Pop quiz: What’s the biggest problem with the American K-12 education system? If you answered “All of the above,” go to the head of the class and take another standardized test that reveals nothing about your actual aptitude for learning. Just kidding, the SATs are so 2022.
A newly-published study from think tank Populace (with research conducted by YouGov and our very own Gradient Metrics) reveals the general public’s priorities for the public K-12 education system. The cliffnotes version for slackers who skipped Ulysses: Americans don’t want to improve what already exists, they want something different. More than half of Americans (55%) believe schools should rethink how they teach students, rather than revert to the pre-COVID status quo (34%).
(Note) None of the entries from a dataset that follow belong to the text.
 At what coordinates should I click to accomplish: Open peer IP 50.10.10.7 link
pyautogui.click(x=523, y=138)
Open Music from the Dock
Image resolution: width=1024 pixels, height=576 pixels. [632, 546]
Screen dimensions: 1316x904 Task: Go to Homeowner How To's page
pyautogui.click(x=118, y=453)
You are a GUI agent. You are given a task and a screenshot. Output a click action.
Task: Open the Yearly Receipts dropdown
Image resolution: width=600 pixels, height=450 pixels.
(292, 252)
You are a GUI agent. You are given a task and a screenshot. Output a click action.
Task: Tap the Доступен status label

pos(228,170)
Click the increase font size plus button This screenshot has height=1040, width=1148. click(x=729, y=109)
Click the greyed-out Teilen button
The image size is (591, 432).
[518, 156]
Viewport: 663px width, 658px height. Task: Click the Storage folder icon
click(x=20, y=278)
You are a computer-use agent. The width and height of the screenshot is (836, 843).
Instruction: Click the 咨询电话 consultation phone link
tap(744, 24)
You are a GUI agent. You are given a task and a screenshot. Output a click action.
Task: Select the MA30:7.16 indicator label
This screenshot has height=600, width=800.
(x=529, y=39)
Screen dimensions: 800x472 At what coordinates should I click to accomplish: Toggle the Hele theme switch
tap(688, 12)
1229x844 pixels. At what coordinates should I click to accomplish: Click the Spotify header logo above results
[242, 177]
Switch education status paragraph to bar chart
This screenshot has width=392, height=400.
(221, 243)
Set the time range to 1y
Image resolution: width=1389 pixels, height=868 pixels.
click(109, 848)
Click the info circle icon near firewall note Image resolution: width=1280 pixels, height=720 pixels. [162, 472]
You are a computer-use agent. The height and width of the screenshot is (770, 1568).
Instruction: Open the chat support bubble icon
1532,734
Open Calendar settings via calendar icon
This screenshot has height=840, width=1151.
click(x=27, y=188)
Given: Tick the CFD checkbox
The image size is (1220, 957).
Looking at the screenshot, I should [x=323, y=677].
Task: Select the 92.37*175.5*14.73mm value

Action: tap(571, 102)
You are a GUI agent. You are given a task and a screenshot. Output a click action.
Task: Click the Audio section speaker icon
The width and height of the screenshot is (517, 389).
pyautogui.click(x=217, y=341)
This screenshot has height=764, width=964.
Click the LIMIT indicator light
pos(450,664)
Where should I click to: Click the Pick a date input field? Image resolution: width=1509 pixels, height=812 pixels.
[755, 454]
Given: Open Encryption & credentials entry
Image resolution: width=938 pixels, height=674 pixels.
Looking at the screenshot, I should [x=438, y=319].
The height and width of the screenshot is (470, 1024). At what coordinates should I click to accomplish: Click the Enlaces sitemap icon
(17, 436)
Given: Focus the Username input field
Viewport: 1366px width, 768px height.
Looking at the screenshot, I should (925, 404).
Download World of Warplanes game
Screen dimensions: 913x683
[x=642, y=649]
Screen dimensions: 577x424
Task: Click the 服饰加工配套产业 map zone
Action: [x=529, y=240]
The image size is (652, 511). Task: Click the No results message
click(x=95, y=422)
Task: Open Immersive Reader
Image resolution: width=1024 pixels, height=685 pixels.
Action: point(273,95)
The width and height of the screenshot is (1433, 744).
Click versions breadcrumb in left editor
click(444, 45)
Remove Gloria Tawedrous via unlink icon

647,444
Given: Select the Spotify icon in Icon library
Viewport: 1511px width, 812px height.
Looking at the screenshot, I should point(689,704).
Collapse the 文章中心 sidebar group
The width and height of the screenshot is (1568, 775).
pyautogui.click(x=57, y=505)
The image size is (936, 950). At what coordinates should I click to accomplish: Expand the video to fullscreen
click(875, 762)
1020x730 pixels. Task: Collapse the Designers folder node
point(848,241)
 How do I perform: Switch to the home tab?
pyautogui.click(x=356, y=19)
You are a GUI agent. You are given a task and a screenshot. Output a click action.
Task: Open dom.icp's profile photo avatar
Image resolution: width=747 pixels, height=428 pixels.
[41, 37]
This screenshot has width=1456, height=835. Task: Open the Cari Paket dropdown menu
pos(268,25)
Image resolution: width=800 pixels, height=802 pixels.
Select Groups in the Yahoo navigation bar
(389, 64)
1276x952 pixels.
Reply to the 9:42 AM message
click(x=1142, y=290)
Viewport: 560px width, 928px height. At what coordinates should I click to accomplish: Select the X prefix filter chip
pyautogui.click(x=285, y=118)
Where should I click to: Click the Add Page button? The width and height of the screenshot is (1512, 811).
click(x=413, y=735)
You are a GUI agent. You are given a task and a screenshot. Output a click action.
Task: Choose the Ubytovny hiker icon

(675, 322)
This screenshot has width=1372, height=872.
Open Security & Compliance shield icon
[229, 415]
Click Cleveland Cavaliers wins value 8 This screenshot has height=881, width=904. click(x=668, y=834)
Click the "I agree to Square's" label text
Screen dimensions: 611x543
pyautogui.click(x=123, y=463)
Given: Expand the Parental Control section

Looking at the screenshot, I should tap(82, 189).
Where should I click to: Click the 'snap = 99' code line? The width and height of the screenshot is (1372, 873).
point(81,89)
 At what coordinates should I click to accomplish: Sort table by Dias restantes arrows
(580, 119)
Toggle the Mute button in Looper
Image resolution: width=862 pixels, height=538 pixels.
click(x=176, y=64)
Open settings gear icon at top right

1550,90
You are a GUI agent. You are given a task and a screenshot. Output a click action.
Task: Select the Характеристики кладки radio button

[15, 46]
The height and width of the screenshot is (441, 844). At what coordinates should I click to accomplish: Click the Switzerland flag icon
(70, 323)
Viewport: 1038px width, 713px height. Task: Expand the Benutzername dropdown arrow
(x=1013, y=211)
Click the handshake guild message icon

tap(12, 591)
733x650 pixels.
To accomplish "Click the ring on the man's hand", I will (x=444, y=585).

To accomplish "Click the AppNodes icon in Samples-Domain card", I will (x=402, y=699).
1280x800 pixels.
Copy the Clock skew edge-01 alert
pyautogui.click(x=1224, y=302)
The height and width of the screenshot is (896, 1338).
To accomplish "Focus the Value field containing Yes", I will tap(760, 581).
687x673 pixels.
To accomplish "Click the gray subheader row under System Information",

Populace’s Purpose of Education Index digs deep into Americans’ priorities for the K-12 education system, including how those priorities have shifted over time. For example, in the 2019 before times respondents ranked “Students are prepared to enroll in a college or university” as tenth out of 57 education priorities. Quiz (this one doesn’t have to be “pop”): Where do Americans rank college prep now that COVID has made us more existential than Hamlet? If you answered anything less than forty-seventh, you’re probably as surprised as we are. Alas, poor… Princeton?
This landmark study, which was covered by online media agency Axios, also reveals vast differences between personal education priorities and publicly perceived education priorities in America, one more indication the system is, to use a very academic term, broken.